• Description of the task:
Omit all pictures. Reproduce exactly the lines from the first line of the records below through the line with "The image size is (1205, 925).".

Recorded data:
>>>>

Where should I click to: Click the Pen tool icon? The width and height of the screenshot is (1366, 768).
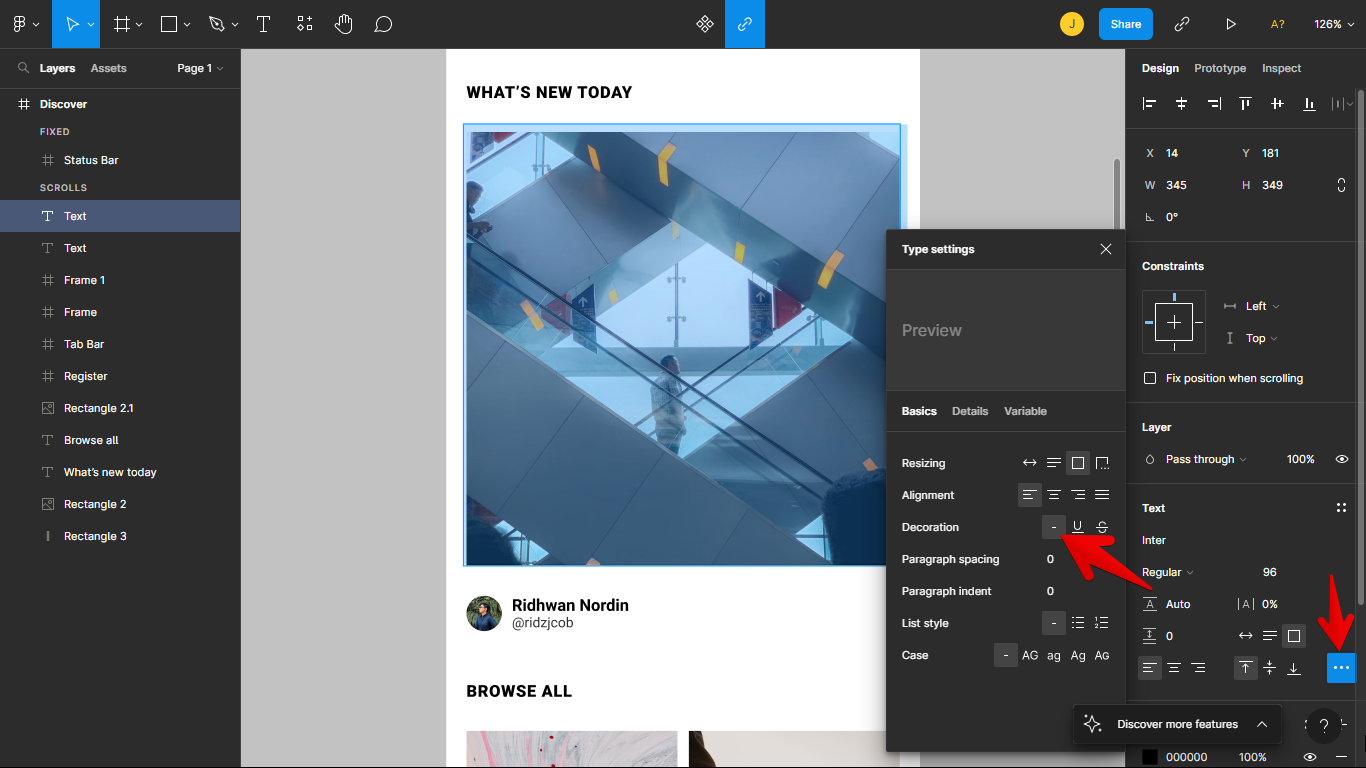pyautogui.click(x=217, y=24)
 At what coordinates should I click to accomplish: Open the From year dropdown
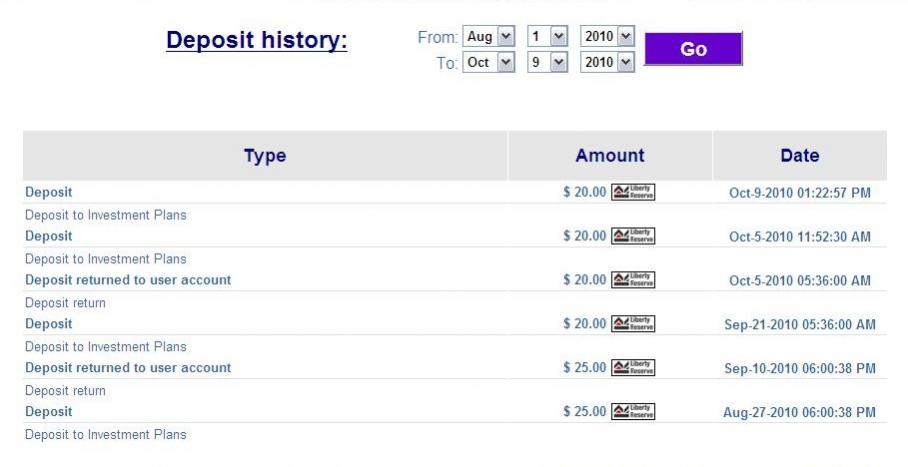[608, 37]
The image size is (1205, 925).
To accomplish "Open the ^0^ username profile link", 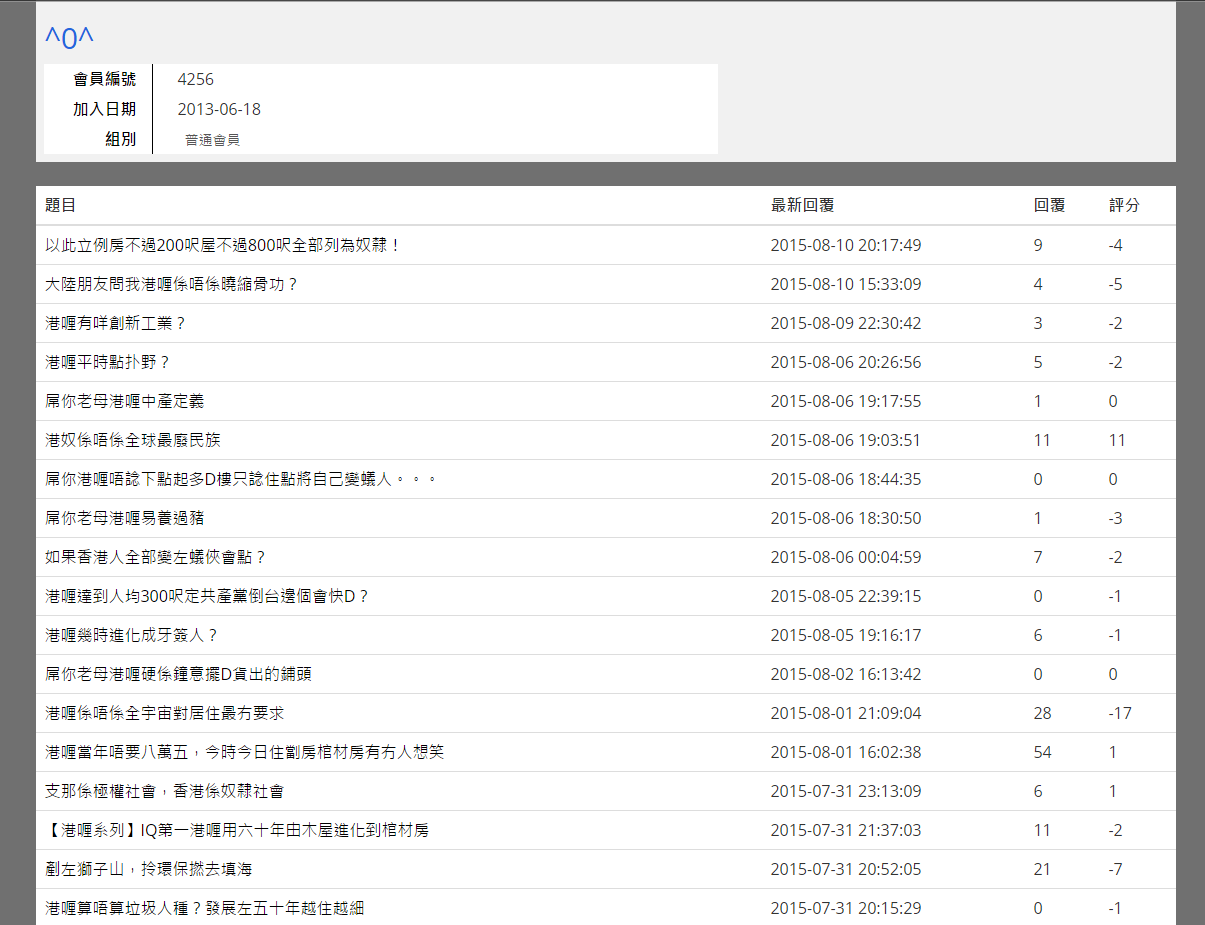I will tap(69, 37).
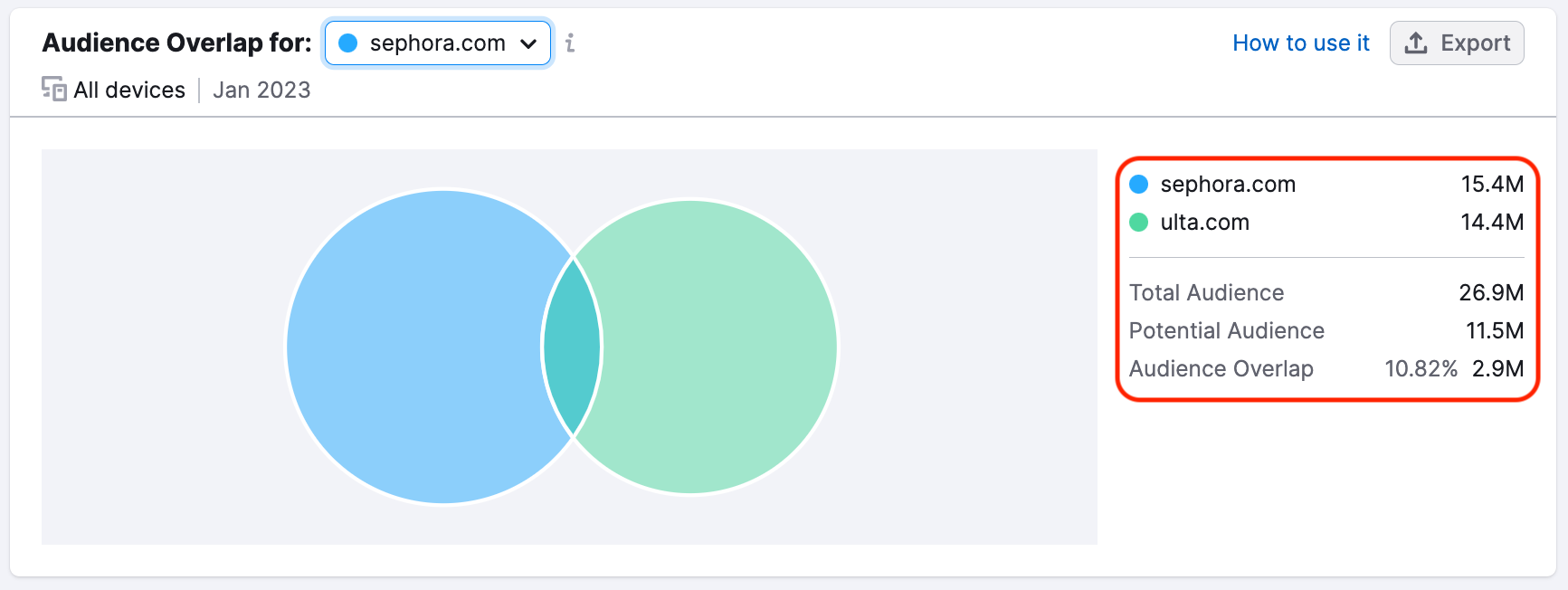Click the ulta.com legend label

pos(1204,223)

<<<<

• Exercise result:
Where should I click to: Click the Pen tool icon? The width and height of the screenshot is (1366, 768).
pyautogui.click(x=217, y=24)
 At what coordinates should I click to accomplish: Open the From year dropdown
[608, 37]
The image size is (1205, 925).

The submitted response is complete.